Il grande tenore austriaco attacca con una mezzavoce timbratissima e riesce a realizzare il progressivo intensificarsi dell’ amosfera drammatica in modo magistrale, grazie alla perfetta distribuzione dei fiati.
Proseguiamo con la versione di Gerhard Hüsch (1901 – 1984) in una rara incisione Victor con l’ accompagnamento pianistico di Hans Udo Müller.
Il fraseggio del baritono di Hannover colpisce per la ricercatezza di una dizione scolpita e raffinata. Il tono attonito, straniato aderisce perfettamente all’ atmosfera musicale del brano e il fraseggio intenso e concentrato si impone come assolutamente esemplare.
Terzo ascolto della serie, quello della versione di Heinrich Schlusnus (1888 – 1952) il grande baritono di Braubach che contese a Hüsch il ruolo di più grande liederista nel periodo tra le due guerre, oltre ad essere stato interprete verdiano e wagneriano di levatura storica. Questa è la sua prima incisione del brano, realizzata nel 1928 con il pianista Franz Rupp.
Rispetto a Hüsch, il baritono renano può contare sulla bellezza timbrica indiscutibile dello strumento e se ne serve per un’ interpretazione ispirata e di tono accorato. Splendido il tono lancinante che Schlusnus trova nelle ultime battute.
Passiamo alle due versioni per voce di basso da me scelte, iniziando con quella di Hans Hotter (1909 – 2003) con il magnifico accompagnamento pianistico del grande Gerald Moore.
Il più grande Wotan del dopoguerra si dimostra anche qui liederista di altissima classe, e il crescendo drammatico dell’ interpretazione è realizzato in maniera perfettamente calibrata. Il diminuendo della chiusa è davvero avvincente.
Chiudiamo ascoltando Alexander Kipnis (1891 – 1978) in una incisione tratta da una raccolta Columbia affidata a diversi artisti nel 1928, per il centenario della morte di Schubert.

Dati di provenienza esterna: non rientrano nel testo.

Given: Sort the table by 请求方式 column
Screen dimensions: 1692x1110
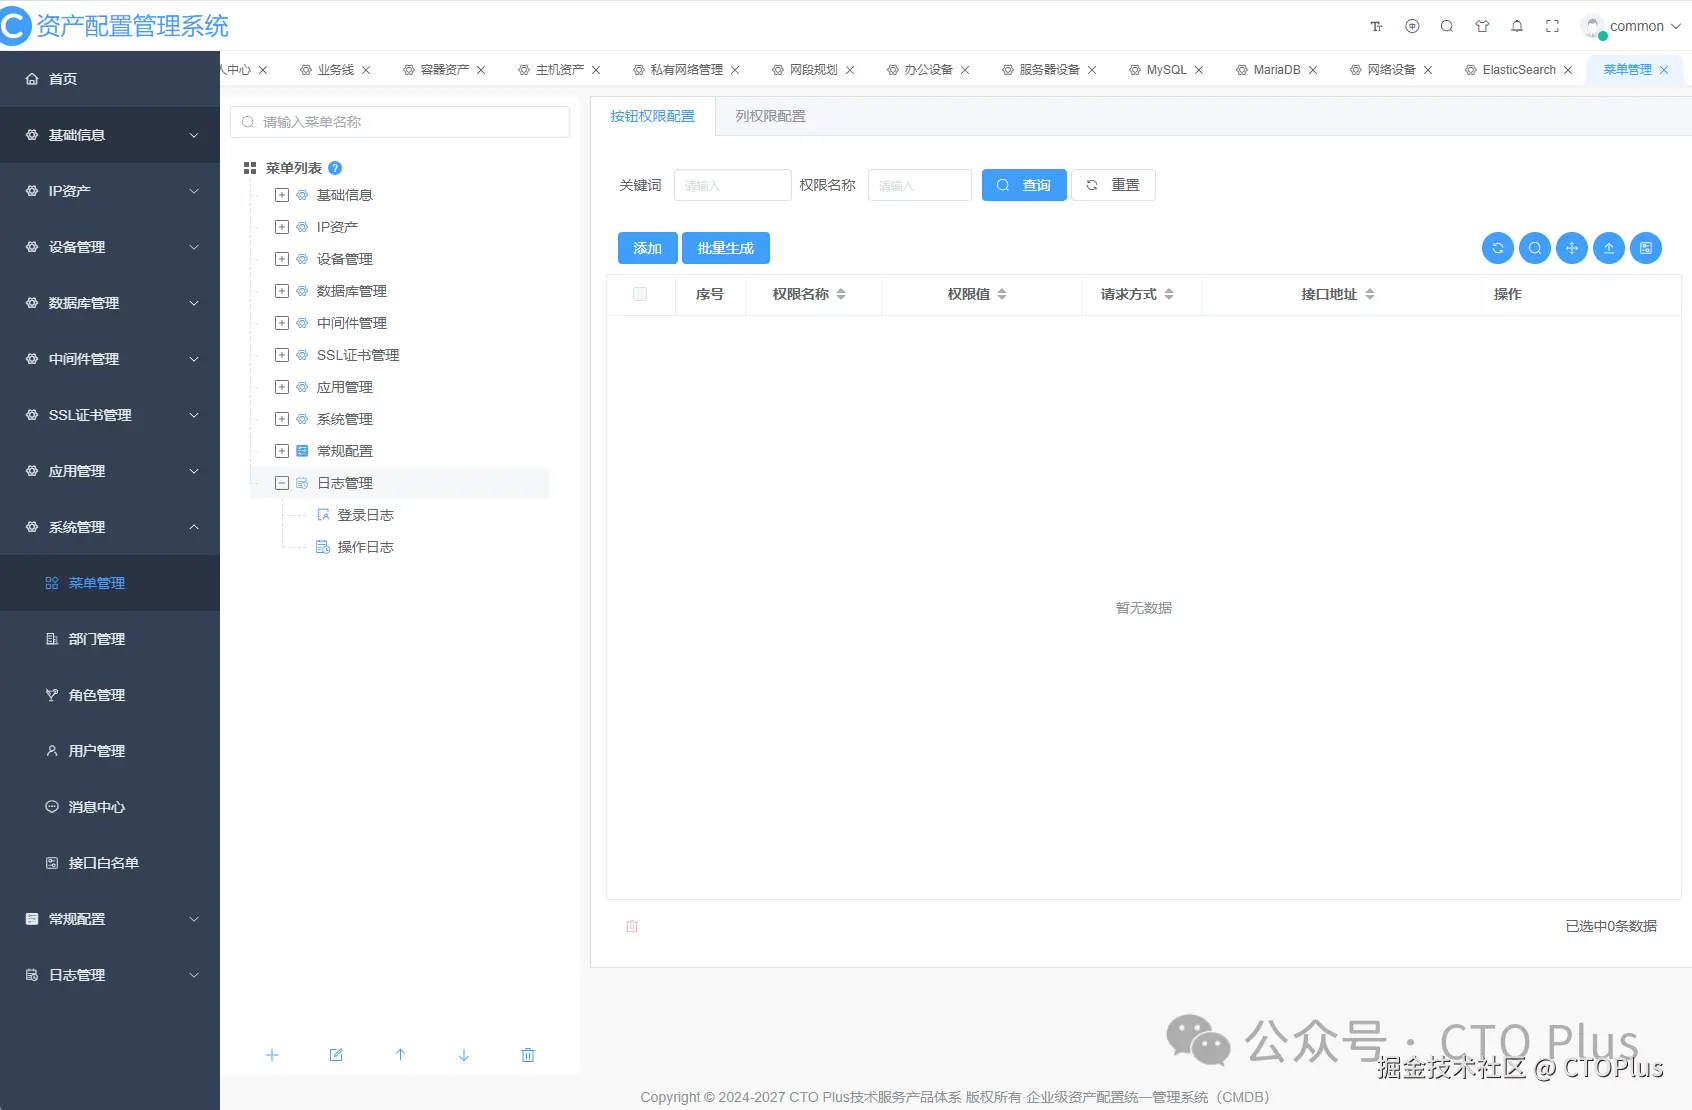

Il basso ucraino sceglie un tempo estremamente lento e un fraseggio di tono eloquentemente epico. Colpisce sempre in Kipnis la capacità di piegare una voce torrenziale a sfumature dinamiche di grande sottigliezza. L’ eleganza e la raffinatezza dei particolari e l’ assoluta perfezione del legato rendono questa versione un vero e proprio modello dal punto di vista vocale.
Sono cinque esecuzioni di altissimo livello e come sempre la graduatoria dipende anche dai gusti personali di chi ascolta. Ne riparleremo in occasione delle prossime puntate.